Sarah Maldoror was born in the south of France in 1929. Orphaned at a very young age, she decided to start her career in theater. She moved to Paris in the fifties, at a time when she faced considerable difficulties as a Black woman. She surrounded herself with a community of Black people, thus strengthening her identity, to the point of changing her last name to Maldoror, a name inspired by the poem of The Songs of Maldoror by the Comte de Lautréamont.

After receiving unfair treatment in the theater world, she and her classmates created the first Black theater troupe in the country, called “Les Griots,” presenting plays by Black authors and founding an acting school. She then decided to study flimmaking in Moscow.

Her husband was the writer, poet, and founder and first president of the Movement for the Liberation of Angola, Mário Pinto de Andrade, which made them flee Algeria and relocated in Paris. Once there, Sarah decided to make Sambizanga.

After sharing the story of his mother with us, the screening began.

 

Annouchka De Andrade

Sambizanga portrays the repression of a member of the Angolan Liberation Movement who was arrested by the Portuguese secret police and beaten to death. His wife, unaware of his whereabouts, goes looking for him from police station to police station trying to find out where he is. Sambizanga, is the name of a neighborhood in Luanda where the Portuguese prison used to be.

At the end of the film, there was a Q&A session with the audience, mediated by Clöe Roddick.

According to Annouchka, the French Ministry of Culture funded the film’s realization. In addition, she shared the reason for the 10-year struggle in restoring the film. The producer of the tape sold the rights to another producer, who did not want to do anything with the film for thirty years. When the copyright ran out, Annouchka and Sarah Maldoror approached the producer about their plans to restore the film and release it in theaters for people to see. The new producer refused the idea. However, they reached an agreement where he could keep the rights to the film in all of Francophone Europe and in the rest of the world. Sadly, Sarah Maldoror died before I was able to see her restored film of her again.

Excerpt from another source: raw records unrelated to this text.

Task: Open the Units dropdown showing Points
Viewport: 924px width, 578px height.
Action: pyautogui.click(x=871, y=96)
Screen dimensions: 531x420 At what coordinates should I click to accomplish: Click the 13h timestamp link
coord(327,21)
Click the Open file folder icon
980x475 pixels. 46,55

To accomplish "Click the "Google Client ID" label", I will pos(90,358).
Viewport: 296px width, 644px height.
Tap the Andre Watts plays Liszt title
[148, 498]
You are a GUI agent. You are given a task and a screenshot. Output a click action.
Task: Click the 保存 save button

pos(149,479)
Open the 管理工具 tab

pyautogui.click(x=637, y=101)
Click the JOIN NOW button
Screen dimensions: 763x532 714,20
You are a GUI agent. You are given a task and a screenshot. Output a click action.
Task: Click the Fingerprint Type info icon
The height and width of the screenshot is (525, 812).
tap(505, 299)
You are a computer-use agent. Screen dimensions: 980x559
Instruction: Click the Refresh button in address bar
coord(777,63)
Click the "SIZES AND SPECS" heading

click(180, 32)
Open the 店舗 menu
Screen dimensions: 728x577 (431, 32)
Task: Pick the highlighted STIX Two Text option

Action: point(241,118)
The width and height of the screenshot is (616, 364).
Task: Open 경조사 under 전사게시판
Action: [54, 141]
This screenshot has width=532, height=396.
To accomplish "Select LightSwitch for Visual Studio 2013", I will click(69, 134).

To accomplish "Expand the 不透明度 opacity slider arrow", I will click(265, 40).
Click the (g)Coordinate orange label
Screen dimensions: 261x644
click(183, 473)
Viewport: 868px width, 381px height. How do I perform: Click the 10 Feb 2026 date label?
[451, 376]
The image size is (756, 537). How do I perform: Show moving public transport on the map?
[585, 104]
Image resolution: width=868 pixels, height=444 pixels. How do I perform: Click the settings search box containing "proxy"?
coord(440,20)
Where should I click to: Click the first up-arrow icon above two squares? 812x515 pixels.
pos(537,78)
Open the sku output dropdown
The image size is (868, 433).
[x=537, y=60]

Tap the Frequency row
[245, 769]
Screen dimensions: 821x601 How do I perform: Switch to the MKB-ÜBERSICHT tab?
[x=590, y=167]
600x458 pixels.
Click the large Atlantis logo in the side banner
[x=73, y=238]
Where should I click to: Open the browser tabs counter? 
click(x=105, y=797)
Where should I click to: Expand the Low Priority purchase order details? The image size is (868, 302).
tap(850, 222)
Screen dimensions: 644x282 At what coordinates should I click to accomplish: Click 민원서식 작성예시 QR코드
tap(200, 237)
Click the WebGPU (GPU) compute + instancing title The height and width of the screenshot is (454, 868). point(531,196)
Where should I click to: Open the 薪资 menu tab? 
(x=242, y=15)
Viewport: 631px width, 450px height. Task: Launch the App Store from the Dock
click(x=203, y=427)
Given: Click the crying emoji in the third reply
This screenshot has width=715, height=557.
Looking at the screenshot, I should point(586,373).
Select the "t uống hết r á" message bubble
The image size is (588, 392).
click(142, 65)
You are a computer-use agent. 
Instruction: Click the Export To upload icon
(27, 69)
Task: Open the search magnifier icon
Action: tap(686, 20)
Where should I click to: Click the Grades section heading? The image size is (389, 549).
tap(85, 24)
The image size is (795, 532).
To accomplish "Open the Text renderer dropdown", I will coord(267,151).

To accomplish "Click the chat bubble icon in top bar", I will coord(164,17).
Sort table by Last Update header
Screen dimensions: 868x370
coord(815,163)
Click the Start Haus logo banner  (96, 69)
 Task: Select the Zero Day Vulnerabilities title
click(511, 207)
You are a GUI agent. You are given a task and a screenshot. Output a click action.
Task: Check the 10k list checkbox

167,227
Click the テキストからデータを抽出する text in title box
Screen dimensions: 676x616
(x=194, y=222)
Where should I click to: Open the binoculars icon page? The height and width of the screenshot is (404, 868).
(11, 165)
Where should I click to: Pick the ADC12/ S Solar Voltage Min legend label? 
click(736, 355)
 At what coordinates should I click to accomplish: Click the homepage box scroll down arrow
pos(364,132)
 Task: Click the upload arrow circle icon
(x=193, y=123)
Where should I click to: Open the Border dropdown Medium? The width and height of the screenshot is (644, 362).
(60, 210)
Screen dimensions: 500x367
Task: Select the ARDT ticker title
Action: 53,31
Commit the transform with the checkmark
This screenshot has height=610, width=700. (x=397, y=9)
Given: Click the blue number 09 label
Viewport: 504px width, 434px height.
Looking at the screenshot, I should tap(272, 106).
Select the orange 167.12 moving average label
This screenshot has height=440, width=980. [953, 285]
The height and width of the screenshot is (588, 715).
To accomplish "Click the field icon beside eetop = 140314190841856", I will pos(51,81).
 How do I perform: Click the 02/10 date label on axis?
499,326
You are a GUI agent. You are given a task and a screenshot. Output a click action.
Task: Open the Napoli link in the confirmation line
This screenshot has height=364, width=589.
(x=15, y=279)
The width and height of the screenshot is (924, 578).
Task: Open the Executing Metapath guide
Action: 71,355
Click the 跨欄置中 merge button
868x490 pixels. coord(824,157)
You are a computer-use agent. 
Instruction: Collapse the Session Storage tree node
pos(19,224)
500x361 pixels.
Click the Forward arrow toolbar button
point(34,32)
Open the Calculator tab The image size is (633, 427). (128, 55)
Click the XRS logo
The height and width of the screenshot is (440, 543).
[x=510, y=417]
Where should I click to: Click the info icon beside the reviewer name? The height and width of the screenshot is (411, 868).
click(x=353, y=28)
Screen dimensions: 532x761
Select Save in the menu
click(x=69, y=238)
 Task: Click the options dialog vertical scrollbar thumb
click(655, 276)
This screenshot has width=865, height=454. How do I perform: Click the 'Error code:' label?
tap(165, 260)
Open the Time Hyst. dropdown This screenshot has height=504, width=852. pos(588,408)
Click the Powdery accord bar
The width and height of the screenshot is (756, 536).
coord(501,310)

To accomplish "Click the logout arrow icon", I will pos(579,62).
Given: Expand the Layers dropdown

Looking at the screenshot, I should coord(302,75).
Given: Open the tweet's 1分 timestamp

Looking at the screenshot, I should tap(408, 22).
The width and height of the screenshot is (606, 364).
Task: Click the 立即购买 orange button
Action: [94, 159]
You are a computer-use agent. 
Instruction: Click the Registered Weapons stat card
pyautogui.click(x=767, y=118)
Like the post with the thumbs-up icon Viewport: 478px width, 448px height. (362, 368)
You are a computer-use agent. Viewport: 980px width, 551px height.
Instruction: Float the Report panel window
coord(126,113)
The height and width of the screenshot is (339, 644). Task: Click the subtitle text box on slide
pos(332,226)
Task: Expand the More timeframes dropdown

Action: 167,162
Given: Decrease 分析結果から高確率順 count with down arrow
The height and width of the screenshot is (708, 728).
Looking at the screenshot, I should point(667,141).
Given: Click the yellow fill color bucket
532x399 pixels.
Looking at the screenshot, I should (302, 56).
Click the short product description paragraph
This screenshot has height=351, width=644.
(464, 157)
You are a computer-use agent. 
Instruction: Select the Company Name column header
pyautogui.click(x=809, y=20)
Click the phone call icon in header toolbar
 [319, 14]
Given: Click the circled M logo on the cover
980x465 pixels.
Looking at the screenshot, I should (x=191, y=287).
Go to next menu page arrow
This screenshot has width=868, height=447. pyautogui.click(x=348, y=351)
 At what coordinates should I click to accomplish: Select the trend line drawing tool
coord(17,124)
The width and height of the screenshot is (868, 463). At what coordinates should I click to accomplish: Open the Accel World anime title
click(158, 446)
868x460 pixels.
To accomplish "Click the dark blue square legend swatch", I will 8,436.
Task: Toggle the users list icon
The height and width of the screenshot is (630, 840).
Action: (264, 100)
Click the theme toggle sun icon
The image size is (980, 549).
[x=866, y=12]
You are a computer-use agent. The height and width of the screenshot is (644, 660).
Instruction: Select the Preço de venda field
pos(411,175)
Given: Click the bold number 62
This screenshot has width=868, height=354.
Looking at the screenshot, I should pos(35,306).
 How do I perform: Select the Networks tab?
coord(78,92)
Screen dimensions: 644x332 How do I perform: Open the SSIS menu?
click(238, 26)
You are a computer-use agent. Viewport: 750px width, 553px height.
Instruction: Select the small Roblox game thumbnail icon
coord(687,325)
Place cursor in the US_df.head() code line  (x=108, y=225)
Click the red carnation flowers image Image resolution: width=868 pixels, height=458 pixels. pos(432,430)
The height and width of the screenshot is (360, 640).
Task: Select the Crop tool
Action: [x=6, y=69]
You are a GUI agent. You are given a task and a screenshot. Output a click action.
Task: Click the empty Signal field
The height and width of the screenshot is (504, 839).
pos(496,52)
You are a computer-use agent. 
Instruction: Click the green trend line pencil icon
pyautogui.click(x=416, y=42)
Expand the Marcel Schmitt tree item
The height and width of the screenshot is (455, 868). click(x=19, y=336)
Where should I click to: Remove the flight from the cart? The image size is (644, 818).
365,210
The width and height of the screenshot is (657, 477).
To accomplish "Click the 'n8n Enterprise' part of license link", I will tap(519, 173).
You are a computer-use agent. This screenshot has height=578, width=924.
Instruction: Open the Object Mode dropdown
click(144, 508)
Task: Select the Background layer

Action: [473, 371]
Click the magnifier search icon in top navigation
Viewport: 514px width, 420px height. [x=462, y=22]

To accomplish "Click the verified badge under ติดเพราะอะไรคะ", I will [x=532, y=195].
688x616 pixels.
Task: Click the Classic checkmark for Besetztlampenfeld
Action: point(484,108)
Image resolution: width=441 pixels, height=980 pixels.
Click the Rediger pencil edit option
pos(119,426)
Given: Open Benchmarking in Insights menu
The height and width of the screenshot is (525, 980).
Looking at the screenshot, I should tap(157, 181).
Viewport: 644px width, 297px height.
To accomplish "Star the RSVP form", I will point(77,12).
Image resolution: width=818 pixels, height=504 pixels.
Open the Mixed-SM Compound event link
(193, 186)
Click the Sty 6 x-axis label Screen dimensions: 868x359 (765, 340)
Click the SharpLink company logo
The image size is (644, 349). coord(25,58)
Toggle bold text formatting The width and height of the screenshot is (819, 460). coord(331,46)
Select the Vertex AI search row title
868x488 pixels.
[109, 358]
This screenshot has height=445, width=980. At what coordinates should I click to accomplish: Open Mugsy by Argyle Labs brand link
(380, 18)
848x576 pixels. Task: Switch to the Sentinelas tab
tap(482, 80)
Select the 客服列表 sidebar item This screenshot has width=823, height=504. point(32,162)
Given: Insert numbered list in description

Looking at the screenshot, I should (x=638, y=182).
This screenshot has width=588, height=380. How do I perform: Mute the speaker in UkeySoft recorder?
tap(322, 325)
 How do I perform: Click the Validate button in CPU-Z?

Annouchka shared that her mother intended to show how no guerrilla can be won without the participation of women. She also said that the film centralizes her motherhood as one of her characters since it is a fundamental idea for her as she always took Annouchka and her sister with her everywhere she went.

Annouchka contó que su mamá tenía la intención de mostrar cómo ninguna guerrilla se puede ganar sin la participación de las mujeres. Además contó que la película también centraliza la maternidad como uno de sus personajes, pues es una idea fundamental para ella, ya que siempre llevaba a Annouchka y a su hermana con ella a los lugares a los que fuera. 

He also explained the importance of music and dance in the film. This is because clandestine parties were held in the past to be able to meet in secret without raising suspicions. This element is part of a cultural context that can be seen in the film and can generate certain questions in audiences.